[Saved entries]
■ ■ ■ ■
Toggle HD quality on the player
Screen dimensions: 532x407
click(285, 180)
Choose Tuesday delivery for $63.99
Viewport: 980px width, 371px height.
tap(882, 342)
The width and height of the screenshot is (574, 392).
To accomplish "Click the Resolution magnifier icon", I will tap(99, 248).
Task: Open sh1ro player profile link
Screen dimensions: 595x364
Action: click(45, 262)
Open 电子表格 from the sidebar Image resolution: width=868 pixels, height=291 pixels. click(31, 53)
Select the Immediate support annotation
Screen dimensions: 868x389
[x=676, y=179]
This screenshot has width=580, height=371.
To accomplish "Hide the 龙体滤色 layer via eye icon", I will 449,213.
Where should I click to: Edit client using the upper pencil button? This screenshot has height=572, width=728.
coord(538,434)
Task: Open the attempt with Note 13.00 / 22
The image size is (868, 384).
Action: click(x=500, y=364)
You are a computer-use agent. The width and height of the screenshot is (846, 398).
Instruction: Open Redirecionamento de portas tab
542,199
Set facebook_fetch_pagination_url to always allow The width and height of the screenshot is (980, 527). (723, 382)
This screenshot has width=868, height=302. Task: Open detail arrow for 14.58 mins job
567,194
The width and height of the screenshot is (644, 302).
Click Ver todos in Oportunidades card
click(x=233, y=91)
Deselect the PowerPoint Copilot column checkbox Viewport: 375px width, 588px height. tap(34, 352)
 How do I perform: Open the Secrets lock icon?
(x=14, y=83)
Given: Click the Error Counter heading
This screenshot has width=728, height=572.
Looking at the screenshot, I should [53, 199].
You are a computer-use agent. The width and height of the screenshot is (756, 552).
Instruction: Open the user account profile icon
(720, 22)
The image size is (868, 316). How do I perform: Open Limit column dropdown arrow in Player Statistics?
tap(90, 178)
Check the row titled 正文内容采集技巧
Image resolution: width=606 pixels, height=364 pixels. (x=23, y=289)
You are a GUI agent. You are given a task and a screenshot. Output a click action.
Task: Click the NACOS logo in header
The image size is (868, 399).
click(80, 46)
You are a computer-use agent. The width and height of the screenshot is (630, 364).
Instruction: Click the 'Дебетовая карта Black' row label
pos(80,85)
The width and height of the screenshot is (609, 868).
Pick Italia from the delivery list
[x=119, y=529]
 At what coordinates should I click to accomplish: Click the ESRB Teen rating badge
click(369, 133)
■ ■ ■ ■
(AIM OF THE TASK) Only the lines from the line with "Given: Click the Error Counter heading" to the final line of the entries are to be returned, each exactly as written, both ends included.

(SOLUTION TO THE PROBLEM)
Given: Click the Error Counter heading
This screenshot has width=728, height=572.
Looking at the screenshot, I should [53, 199].
You are a computer-use agent. The width and height of the screenshot is (756, 552).
Instruction: Open the user account profile icon
(720, 22)
The image size is (868, 316). How do I perform: Open Limit column dropdown arrow in Player Statistics?
tap(90, 178)
Check the row titled 正文内容采集技巧
Image resolution: width=606 pixels, height=364 pixels. (x=23, y=289)
You are a GUI agent. You are given a task and a screenshot. Output a click action.
Task: Click the NACOS logo in header
The image size is (868, 399).
click(80, 46)
You are a computer-use agent. The width and height of the screenshot is (630, 364).
Instruction: Click the 'Дебетовая карта Black' row label
pos(80,85)
The width and height of the screenshot is (609, 868).
Pick Italia from the delivery list
[x=119, y=529]
 At what coordinates should I click to accomplish: Click the ESRB Teen rating badge
click(369, 133)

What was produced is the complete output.